(SHORT PROBLEM 1) According to the Brexit article, which three issues make up the "three Fs"?
(SHORT PROBLEM 2) Pick up the Brexit article after its last sentence and keep writing it.

(TEXT SEGMENT)
******************************

‘No-deal’ Brexit is finally back as a real possibility

The UK-European Union trade talks haven’t started officially, but both sides are testing out negotiating lines. Britain is already colouring some of them red, setting up a fight later this year that will encompass the three Fs: fish, financial services and the freedom to diverge from EU rules.
To use another f-word, all three issues are fraught. But it’s the last of them that might blow up hopes for a quick trade deal.
Given the UK’s intentions to leave the EU’s customs union and single market and strike trade deals with other countries, the best it can hope for is a bare-bones agreement with zero tariffs and duties across most goods sectors. That’s pretty much all there’s time for before Prime Minister Boris Johnson’s self-imposed deadline for a deal by the end of this year. Yet even that might be hard to achieve if early soundings are correct.
Whatever else comes out of the trade talks, UK Chancellor of the Exchequer Sajid Javid said, Britain will reserve the right to diverge from EU rules and regulations. “There will not be alignment, we will not be a rule taker, we will not be in the single market and we will not be in the customs union — and we will do this by the end of the year,” Javid told the Financial Times. The statement raises two questions: Is he serious, and what exactly does he mean?
When Johnson’s predecessor Theresa May talked tough about Britain’s Brexit negotiating stance, she was bluffing mostly. She had too many warring elements in Parliament and her own party to please. Getting a withdrawal deal was the priority, to settle the status of EU citizens, divorce payments and the crucial question of the Irish border.
Nor did she truly believe that regulatory divergence from the EU could be anything but a source of friction and cost to British business; she saw Brexit as a damage-limitation exercise. She tried — and failed — to push through a Brexit deal that kept the UK closely aligned with the EU on goods trade.
Javid, however, must be taken at his word. His boss, Johnson, has a comfortable parliamentary majority of 80; the remainers, doubters and soft-Brexiters have been cleared out. And Javid’s position is an article of faith as much as its political expedience. Johnson and his allies see divergence as a chance to remake Britain’s economy and trading relationships. Regulatory autonomy is the sine qua non of a real Brexit.

******************************

(SUPPLIED DATA)
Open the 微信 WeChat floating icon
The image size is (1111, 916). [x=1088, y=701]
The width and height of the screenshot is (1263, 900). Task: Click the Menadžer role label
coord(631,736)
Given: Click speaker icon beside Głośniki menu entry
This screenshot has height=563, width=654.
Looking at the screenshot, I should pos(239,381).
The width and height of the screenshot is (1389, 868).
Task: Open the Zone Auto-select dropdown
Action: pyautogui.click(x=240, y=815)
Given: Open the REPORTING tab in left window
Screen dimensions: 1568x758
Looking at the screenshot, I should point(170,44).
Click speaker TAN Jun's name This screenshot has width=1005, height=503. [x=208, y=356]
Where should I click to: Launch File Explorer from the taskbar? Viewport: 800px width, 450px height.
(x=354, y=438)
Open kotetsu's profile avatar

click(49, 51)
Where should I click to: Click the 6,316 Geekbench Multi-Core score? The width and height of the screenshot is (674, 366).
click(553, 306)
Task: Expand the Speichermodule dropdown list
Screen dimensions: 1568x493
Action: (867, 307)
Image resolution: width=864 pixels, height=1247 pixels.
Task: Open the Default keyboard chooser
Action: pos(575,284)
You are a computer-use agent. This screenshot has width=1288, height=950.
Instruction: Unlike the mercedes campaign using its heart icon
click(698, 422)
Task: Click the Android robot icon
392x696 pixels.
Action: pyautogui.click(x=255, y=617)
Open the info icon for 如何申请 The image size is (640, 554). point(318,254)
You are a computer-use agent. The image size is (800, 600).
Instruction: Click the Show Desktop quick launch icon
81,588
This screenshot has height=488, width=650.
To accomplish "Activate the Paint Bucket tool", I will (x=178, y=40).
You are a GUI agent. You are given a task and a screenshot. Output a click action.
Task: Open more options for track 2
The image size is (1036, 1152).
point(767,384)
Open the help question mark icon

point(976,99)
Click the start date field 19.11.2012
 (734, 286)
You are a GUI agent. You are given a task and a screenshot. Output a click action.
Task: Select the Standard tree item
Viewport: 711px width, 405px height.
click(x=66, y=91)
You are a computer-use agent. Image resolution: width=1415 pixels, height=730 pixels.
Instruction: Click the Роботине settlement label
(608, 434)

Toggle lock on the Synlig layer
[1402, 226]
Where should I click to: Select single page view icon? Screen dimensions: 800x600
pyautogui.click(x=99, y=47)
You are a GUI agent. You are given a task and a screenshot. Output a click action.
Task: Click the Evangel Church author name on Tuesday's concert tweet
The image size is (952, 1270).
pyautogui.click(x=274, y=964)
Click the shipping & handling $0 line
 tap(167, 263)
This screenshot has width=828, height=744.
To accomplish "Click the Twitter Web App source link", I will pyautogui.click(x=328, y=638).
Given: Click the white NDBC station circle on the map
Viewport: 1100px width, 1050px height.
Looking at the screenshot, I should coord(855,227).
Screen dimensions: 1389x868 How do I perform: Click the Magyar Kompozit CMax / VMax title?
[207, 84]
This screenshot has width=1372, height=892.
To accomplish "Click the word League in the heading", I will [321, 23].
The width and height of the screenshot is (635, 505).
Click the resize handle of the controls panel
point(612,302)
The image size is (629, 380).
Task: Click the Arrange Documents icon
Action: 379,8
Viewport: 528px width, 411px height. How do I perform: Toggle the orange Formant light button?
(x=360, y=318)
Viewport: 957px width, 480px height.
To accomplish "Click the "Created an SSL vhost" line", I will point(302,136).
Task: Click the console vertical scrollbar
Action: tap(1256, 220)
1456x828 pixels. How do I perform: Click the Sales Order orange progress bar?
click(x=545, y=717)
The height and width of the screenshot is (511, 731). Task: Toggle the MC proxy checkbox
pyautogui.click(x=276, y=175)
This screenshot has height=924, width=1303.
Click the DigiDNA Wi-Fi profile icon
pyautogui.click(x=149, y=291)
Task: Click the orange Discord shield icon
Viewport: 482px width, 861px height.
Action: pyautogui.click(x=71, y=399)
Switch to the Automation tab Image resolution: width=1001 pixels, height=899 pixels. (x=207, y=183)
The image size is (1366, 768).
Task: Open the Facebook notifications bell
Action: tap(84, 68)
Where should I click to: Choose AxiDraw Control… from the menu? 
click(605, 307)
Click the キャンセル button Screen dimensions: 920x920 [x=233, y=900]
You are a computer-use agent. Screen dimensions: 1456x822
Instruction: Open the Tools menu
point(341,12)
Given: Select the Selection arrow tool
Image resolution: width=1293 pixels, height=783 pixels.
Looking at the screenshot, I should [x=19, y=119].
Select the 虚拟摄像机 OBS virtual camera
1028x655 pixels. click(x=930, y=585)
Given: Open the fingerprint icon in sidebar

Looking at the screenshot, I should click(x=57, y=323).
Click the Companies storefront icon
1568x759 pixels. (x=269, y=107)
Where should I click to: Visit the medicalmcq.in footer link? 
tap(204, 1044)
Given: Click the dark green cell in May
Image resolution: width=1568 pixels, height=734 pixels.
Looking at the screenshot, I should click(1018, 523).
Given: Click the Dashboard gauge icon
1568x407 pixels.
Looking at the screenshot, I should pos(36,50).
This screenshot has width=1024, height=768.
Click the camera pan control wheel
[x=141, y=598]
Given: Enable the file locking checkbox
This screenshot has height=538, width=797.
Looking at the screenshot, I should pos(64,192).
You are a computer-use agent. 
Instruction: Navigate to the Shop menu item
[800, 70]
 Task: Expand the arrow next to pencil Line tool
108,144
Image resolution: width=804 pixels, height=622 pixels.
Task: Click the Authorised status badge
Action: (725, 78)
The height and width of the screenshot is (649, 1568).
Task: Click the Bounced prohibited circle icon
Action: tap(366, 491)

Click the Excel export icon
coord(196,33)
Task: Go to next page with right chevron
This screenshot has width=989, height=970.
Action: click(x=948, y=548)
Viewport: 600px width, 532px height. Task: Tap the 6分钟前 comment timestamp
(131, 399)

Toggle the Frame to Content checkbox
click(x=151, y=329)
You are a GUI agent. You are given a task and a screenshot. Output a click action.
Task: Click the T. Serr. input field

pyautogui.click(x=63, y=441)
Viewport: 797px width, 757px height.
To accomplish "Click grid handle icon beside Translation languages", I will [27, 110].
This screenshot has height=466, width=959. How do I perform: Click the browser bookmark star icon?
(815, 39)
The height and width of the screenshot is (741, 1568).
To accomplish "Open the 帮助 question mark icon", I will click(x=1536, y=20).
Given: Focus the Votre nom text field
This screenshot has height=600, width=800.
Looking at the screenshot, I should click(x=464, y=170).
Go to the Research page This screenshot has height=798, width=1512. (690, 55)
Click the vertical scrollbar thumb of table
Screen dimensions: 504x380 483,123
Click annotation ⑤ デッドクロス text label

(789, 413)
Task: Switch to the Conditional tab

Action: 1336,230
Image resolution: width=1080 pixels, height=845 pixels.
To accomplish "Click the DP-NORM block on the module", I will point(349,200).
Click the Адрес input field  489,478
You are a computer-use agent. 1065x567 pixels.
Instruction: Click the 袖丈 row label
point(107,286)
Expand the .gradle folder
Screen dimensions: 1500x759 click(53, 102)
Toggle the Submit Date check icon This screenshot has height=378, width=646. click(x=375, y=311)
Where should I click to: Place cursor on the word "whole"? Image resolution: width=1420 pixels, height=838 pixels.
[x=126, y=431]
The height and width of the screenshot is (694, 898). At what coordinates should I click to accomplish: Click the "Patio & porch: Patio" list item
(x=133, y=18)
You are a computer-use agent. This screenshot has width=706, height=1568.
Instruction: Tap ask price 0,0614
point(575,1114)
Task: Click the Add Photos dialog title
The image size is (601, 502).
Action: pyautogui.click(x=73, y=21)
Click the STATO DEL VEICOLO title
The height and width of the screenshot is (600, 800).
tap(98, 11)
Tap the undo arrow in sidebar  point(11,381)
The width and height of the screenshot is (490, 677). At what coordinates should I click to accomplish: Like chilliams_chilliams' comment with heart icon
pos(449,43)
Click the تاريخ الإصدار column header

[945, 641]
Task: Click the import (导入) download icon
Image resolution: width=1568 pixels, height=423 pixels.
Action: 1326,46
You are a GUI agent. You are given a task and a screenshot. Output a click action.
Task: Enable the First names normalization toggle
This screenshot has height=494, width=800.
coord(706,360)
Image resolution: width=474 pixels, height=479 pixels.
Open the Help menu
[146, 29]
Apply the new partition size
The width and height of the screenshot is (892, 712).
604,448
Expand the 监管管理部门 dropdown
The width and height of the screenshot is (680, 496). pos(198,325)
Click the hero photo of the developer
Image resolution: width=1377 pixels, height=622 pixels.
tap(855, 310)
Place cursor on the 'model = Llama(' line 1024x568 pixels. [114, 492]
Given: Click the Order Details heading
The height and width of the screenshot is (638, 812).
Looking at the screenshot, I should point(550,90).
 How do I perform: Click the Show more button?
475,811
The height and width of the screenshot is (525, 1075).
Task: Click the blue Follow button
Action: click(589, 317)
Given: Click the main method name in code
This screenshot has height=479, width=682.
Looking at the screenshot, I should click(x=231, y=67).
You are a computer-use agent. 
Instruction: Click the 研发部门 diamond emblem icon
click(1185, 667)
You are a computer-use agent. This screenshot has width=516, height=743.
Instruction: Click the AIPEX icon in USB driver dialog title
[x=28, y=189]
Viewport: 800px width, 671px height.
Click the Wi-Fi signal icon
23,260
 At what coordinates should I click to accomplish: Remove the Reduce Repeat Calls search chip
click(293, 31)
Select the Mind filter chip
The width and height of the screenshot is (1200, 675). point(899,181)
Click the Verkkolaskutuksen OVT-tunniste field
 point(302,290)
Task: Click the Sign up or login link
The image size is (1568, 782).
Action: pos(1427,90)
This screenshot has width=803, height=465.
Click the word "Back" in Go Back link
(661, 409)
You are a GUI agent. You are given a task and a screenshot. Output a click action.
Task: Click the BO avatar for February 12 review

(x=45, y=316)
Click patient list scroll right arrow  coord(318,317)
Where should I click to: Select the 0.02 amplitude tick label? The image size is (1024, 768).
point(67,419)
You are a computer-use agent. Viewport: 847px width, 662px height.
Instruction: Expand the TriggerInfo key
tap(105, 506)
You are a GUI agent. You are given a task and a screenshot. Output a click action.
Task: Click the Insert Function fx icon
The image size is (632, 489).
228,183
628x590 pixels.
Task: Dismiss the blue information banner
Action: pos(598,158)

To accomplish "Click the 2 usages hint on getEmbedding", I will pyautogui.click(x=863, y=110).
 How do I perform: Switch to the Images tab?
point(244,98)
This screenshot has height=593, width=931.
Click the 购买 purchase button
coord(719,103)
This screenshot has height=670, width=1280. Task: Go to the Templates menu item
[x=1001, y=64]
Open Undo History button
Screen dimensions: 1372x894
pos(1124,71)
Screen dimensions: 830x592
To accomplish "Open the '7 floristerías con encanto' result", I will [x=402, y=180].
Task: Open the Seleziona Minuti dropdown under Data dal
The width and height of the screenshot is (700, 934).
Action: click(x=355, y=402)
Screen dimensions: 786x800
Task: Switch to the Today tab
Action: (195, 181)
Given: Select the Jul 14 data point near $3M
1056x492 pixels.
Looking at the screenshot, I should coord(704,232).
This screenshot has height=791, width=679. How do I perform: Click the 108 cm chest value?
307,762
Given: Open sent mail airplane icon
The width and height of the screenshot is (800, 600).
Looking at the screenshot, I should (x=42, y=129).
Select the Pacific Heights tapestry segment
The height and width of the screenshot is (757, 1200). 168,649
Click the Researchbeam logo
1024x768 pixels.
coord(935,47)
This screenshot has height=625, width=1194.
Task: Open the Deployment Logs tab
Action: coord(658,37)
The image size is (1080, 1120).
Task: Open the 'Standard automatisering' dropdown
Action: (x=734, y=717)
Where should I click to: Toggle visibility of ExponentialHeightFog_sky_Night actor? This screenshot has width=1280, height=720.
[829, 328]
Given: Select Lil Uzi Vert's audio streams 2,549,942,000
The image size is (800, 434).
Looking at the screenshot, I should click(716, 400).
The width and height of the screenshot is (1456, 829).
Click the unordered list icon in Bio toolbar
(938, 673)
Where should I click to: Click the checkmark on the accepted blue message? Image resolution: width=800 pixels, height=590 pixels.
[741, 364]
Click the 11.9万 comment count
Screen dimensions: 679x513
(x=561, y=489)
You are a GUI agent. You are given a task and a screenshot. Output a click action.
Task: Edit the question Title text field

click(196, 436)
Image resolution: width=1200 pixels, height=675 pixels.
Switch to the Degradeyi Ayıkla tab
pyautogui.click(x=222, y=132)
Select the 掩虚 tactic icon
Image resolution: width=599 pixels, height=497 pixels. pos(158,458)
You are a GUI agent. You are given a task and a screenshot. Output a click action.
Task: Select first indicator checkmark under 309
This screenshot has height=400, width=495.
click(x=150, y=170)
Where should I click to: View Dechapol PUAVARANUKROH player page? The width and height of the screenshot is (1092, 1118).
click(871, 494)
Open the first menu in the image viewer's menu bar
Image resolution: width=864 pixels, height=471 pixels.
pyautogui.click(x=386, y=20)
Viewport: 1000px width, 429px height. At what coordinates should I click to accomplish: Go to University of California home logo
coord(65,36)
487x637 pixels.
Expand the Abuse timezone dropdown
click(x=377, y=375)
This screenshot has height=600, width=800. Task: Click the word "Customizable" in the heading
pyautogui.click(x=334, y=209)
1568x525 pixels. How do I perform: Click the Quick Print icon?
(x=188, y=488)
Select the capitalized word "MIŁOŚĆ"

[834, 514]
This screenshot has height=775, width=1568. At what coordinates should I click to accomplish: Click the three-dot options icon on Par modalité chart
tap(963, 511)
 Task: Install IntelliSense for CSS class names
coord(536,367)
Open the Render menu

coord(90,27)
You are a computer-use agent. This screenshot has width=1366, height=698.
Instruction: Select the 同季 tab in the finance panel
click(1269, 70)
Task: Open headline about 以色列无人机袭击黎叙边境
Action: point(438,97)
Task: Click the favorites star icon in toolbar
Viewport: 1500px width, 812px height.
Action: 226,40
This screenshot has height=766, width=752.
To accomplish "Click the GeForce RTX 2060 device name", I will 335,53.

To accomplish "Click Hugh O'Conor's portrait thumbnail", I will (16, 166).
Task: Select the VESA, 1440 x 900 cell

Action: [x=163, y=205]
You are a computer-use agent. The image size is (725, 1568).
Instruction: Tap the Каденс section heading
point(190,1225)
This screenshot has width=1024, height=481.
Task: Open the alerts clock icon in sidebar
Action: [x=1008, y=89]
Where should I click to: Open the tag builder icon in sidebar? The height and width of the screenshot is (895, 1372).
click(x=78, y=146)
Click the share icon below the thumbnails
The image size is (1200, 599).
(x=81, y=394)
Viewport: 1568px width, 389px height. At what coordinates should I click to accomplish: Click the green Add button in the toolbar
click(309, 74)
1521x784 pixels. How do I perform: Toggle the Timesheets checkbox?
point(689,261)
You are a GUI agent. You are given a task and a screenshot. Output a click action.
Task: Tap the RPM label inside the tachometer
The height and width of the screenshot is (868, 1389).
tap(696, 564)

******************************

(TASK OUTPUT 1) Fish, financial services and the freedom to diverge from EU rules.

(TASK OUTPUT 2)
The UK wants a free-trade agreement similar to the EU’s Canada deal, only with added agreements on services, data and other areas. Brussels wants something that ties the Brits in more closely, including an agreement by the UK to abide by so-called level playing field provisions, meaning Britain would need equally tough rules on social and environmental protections, taxation and state aid. Michel Barnier, the European Commission’s Brexit negotiator, long ago made these provisions central to the EU’s demands. Nor will Brussels shy away from linking different parts of the negotiations to get what it wants.
If Britain’s desire for divergence precludes meeting the level-playing field provisions, the scope for a free-trade agreement will narrow considerably. While the minimal expectation — known as the “skinny” deal — is for quota- and tariff-free access for UK goods, that’s not a given. Even Switzerland, with its myriad EU deals, doesn’t have tariff-free access to the bloc. Agriculture and food products may be areas of disagreement.
And if a goods deal is struck, there will be non-tariff barriers to trade. UK companies might voluntarily comply with EU regulations, but this will need supervision and “rules of origin” checks, and an EU representative to guarantee the legality of British products. All of that will carry costs. If the deal’s scope becomes so diminished as to provide questionable political and economic benefits, is it worth doing at all? That’s a key question.
Conventional wisdom is that the UK’s desire to maintain access for Britain’s huge financial services sector will keep it at the table; and that this might be traded for concessions on fisheries. That may be a miscalculation.
It assumes Johnson has room on the fishing industry. While it’s a tiny share of the British economy, taking back control of “our waters” was a totemic issue for Brexiters. Fishing is also important for Scotland; any perceived sellout might fuel the Scottish independence movement. The UK exports most of its own catch so access to EU markets certainly provides an incentive, but Johnson will want to show some gain here from Brexit too.
Now Britain’s departure is assured, the big question has been resolved. If the two sides can’t agree on the degree of trade friction they’re prepared to tolerate, no deal could easily follow.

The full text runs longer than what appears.